In the recent case of Clark  v. Powers, the Tennessee Court of Appeals determined that an insurance company couldn’t avoid liability under a statute of limitations defense by arguing lack of service of process when it had allowed a co-defendant to enter into a written agreement to delay service.  

The lawsuit arose from a car accident that occurred on July 6, 2012.  Plaintiffs Sandra and Sandy Clark filed suit against Christopher Powers, alleging that Powers was at fault for the accident.  The plaintiffs served Allstate Insurance Company, their uninsured/underinsured motorist carrier.  Plaintiff’s counsel also sent a copy of the complaint to Powers’ insurer, The General Insurance.

Plaintiff’s counsel and The General began to engage in settlement negotiations.  They agreed in correspondence that Mr. Powers would not be served with the complaint unless and until they were unable to settle the lawsuit.

The General tendered the $25,000 policy limits, contingent upon Allstate’s release of its subrogation rights.  Plaintiff’s UM carrier responded by agreeing to “front” the limits of The General policy in order to preserve its subrogation rights in accordance with Tenn. Code Ann. § 56-7-1206(k).

The case remained pending through 2014 and into 2015, with Allstate noting via correspondence that its “investigation is continuing.”  Meanwhile, the summons issued for Powers was never returned to the trial court and Plaintiffs never requested to have the summons reissued within one year of its initial issuance in accordance with Tenn. R. Civ. P. 3.  On January 26, 2015, Powers filed a motion to dismiss based upon the lack of service of process.  Allstate filed a similar motion to dismiss on March 26, 2015.

The trial court considered the motions to be motions for summary judgment because matters outside the pleadings were presented, and asked the parties to submit statements of material facts.  Plaintiff’s counsel submitted an affidavit asserting that there had been an agreement with counsel for The General that Powers would not be served “unless negotiations stopped and The General Insurance hired counsel to begin the litigation process.”  No opposing affidavits on behalf of Powers or Allstate were submitted.

The trial court denied the motions, concluding that plaintiff’s counsel and The General had a clear agreement regarding forbearance of service and that this agreement applied with equal force to Allstate.  An interlocutory appeal ensued.

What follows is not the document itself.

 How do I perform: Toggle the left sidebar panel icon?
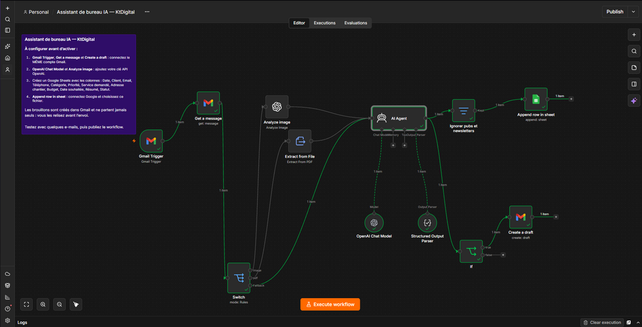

The parties did not dispute that Mr. Powers was not served with process prior to the expiration of ninety days following the issuance of process.  Nor was it disputed that new process was not issued within one year.  Powers argued that the statute of limitations had expired regarding the claims against him, so the lawsuit should be dismissed.  Allstate argued that because Powers was never served, there can be no liability imposed upon Allstate as the plaintiff’s UM carrier.

Plaintiffs’ central argument was that Powers and Allstate should be equitably estopped from relying upon the statute of limitations as a defense because of the agreement that Powers would not be served while settlement negotiations were ongoing.  Moreover, plaintiffs contended that Allstate, though not a party to this agreement, was bound by the agreement because it had agreed to front The General’s policy limits without objecting to the lack of service of process on Powers.

The Court reviewed relevant case law and ultimately agreed with plaintiffs.   The existence of the forbearance agreement estops Powers from relying on the statute of limitations defense.  In addition, neither Powers nor Allstate challenged the existence or terms of this agreement by offering any countervailing proof at the motion for summary judgment.  No settlement agreement was ever reached between the parties and all parties were properly apprised of the status of the litigation.  Thus, the trial court correctly denied summary judgment.

The trial court was affirmed and the case was remanded for further proceedings.